# Wade Buggy



## btsander (May 24, 2012)

I've seen some other threads here with questions about wade cart buggys or something to use to hold your gear. I have built my own, it was a good little project, with the 2 foam ski's it keeps the cart above the water with hardly any drag. The Ice chest can be removed and you can install a battery for lights for gigging. There are several ways to build a floating cart, it is just a matter of how big or small you need it to be.


----------



## John Cocktosen (Mar 26, 2009)

The dry storage is a nice touch.


----------



## OnedayScratch (May 23, 2012)

I just potlicked that idea. Cool deal bstander.


----------



## btsander (May 24, 2012)

*Buggy*

Oh yeah, forgot to mention Patent Pending...


----------



## Sisco Kid (Mar 19, 2008)

Very creative, good job.


----------



## Part Timer (Jul 2, 2012)

Ski's are nice, where did you find those. And how does it handle getting past the breaking waves?


----------



## btsander (May 24, 2012)

My wife found the ski's, not too sure where I think maybe a pool supply store. It is boyunt enough to hang on too and get yourself out of trouble if needed, but I have not had that happen. As far as the surf if it's flat I will use it if it's rough it stays in the truck. Wade fishing in the bay it is awesome, you can take your phone for emergencys only from the wife! Not work! Pack a lunch and a few refreshments. It's fun to use and still light weight!


----------



## aggie_ xom (Mar 26, 2014)

How much for a setupnlike this?

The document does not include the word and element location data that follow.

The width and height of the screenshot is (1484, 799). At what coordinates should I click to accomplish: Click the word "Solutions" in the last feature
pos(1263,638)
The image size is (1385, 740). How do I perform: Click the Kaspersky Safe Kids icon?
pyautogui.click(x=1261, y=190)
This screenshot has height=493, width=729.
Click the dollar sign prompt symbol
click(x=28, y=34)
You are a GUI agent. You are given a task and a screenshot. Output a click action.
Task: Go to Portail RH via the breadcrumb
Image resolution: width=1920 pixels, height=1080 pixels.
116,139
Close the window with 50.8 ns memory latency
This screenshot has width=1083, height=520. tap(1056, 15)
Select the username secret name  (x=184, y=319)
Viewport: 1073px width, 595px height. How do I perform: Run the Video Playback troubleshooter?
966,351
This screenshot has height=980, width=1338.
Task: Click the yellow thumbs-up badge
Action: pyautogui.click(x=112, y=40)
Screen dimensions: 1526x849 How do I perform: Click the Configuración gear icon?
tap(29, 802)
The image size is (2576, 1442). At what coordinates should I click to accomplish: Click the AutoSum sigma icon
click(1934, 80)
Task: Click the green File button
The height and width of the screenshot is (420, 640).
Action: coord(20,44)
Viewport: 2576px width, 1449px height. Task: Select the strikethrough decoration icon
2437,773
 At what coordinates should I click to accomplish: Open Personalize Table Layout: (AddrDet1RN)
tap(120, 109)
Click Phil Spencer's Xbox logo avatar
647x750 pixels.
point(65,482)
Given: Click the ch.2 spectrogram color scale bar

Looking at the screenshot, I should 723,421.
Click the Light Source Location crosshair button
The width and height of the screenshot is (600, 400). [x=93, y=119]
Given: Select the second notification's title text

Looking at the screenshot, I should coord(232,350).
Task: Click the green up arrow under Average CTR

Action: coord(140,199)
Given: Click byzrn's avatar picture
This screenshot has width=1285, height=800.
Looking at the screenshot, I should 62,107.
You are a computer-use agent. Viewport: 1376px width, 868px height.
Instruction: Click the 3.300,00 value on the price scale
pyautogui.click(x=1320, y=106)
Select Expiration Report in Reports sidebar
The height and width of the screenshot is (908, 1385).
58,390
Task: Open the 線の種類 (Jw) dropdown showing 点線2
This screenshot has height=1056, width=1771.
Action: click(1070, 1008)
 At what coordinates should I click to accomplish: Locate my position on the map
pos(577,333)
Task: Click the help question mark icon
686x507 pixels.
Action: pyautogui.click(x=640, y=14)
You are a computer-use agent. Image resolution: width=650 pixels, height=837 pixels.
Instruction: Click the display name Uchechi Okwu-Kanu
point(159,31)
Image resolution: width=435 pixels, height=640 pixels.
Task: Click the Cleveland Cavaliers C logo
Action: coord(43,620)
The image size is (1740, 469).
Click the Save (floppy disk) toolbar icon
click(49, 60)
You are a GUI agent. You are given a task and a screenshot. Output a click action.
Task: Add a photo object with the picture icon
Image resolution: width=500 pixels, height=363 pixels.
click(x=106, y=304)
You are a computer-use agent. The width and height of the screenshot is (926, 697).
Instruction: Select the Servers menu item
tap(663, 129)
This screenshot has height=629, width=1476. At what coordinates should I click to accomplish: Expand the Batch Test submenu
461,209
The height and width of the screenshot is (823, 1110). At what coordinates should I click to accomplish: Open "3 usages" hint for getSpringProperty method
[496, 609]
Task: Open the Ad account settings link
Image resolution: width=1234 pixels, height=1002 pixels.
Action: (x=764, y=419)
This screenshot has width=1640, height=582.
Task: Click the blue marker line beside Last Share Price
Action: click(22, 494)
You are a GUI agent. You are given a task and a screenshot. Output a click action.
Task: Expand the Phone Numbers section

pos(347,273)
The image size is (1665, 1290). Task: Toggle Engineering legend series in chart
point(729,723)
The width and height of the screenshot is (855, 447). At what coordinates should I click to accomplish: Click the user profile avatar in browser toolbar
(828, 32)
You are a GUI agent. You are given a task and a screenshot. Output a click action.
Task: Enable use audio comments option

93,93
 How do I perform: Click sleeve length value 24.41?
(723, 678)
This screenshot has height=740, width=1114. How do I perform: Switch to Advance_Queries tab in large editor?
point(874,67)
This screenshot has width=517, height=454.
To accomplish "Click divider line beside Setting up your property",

That's a brilliant idea


----------



## btsander (May 24, 2012)

In all less than 100.00! Spent more time designing in my head the lay-out!


----------



## CoogFisher12 (Apr 22, 2014)

Great set-up! I personally am a minimalist when wading, so the less stuff I have the better. But this would be great if you were planning on floundering and didn't want to walk back to the boat to get your stuff! Would be cool if it had the flotation to put a seat on it to take a breather while you're out there


----------



## DadSaid (Apr 4, 2006)

After flounder with my cousin, who had an underwater light, we had lanterns. My wife wanted the fancy light. If she sees this, I can only imagine the reasons why she would want one.

Great set up.


----------



## tspitzer (Feb 7, 2013)

*buggy*

this where I started working on another design now--it worked nut not great


----------



## jesco (Jun 23, 2013)

Wow, ten minutes more work and you could have just built a boat! J/K. Looks great.


----------



## themadhunter (Oct 5, 2012)

How much did the first one end up weighing all together? 20 lbs with the cooler? 

Sent from my SAMSUNG-SGH-I337 using Tapatalk


----------